The invention relates to a method and a model for determining a fluid saturation parameter of a reservoir which includes a material production well and a fluid injection site. The method comprises the steps of defining a virtual sensor as being located between the material production well and the fluid injection site; simulating the future behavior of the reservoir; determining a fluid saturation parameter at the virtual sensor based at least in part on the simulation results, and issuing a notification if the fluid saturation parameter at the virtual sensor exceeds a predetermined fluid saturation limit. The fluid saturation at the virtual sensor may be gas or liquid saturation and the fluid saturation parameter may be a pressure parameter.

Description

VIRTUAL RESERVOIR SENSOR
BACKGROUND
[0001] Techniques to aid recovery of material from a reservoir include so-called history matching where simulation results from a mathematical model of the reservoir are matched with real data about the reservoir. Once matched, the mathematical model can be used to address issues that may arise during recovery of material from the reservoir. For example, a typical issue arises when fluid injected into a reservoir, to aid recovery of material, arrives at a material extraction well. In this example, given a historically matched mathematical model, newly acquired data germane to the issue can be input and a subsequent simulation run. The results of this subsequent simulation can then be analyzed to formulate a plan to address the issue. The foregoing process can be viewed as reactive because the formulated plan occurs only in response to actual occurrence of the issue. Various techniques described herein can allow for proactive reservoir management.
SUMMARY
[0002] One or more computer-readable media include computer-executable instructions to instruct a computing system to receive simulation results for future behavior of a reservoir that includes a material production well and a fluid injection site; define a virtual sensor as being located between the material production well and the fluid injection site; determine fluid saturation at the virtual sensor based at least in part on the simulation results; and issue a notification if the fluid saturation at the virtual sensor exceeds a fluid saturation limit. Various other apparatuses, systems, methods, etc., are also disclosed.
BRIEF DESCRIPTION OF THE DRAWINGS
[0003] Features and advantages of the described implementations can be more readily understood by reference to the following description taken in conjunction with the accompanying drawings.
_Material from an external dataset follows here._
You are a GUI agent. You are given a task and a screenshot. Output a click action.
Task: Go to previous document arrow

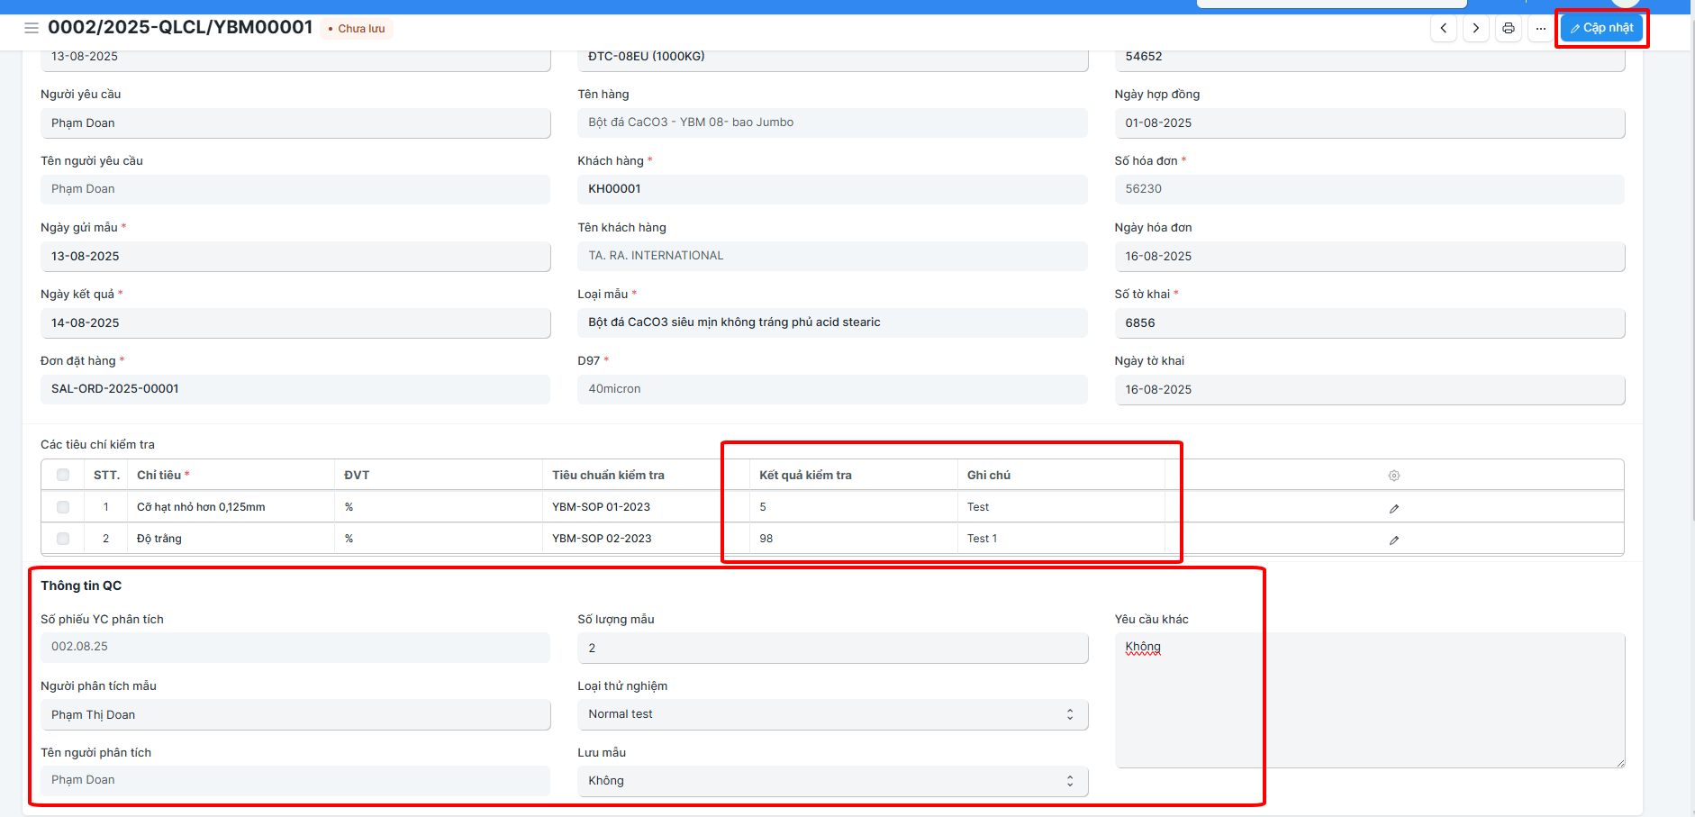(x=1444, y=28)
[0004] Fig. 1 illustrates an example modeling system that includes a reservoir simulator, a data mining hub and a virtual sensor module; [0005] Fig. 2 illustrates an example scheme that includes a modeling loop associated with one or more virtual sensors; [0006] Fig. 3 illustrates an example virtual sensor in a cylindrical coordinate system and in a Cartesian coordinate system; [0007] Fig. 4 illustrates example virtual sensors in a model space and a listing of some parameters that may be associated with one or more virtual sensors; [0008] Fig. 5 illustrates an example method for outputting results based at least in part on one or more virtual sensors; [0009] Fig. 6 illustrates example modules for actions based at least in part on a virtual sensor analysis; [0010] Fig. 7 illustrates an example scenario at a current time and an example scenario at a future time; [0011] Fig. 8 illustrates an example scenario with one or more adjusted virtual sensors and an example method; [0012] Fig. 9 illustrates an example method and an associated model for optionally adjusting one or more material production parameters based at least in part on a virtual sensor analysis; and [0013] Fig. 10 illustrates example components of a system and a networked system.
DETAILED DESCRIPTION
[0014] The following description includes the best mode presently contemplated for practicing the described implementations. This description is not to be taken in a limiting sense, but rather is made merely for the purpose of describing the general principles of the implementations. The scope of the described implementations should be ascertained with reference to the issued claims.
[0015] Fig. 1 shows an integrated reservoir simulation and data hub system 100. The system 100 includes a modeling loop 104 composed of various modules configured to receive and generate information. In a typical operational process, the system 100 receives, at a field data block 110, field data about a reservoir, which may be captured electronically via one or more data acquisition techniques, gathered "by hand" through observation or reporting, etc. The field data block 110 transmits the received data to a data input 120 configured to input data to the modeling loop 104. The data input 120 may also provide some of the received field data to a commercial data block 122 (e.g., for any of a variety of commercial purposes such as financial modeling).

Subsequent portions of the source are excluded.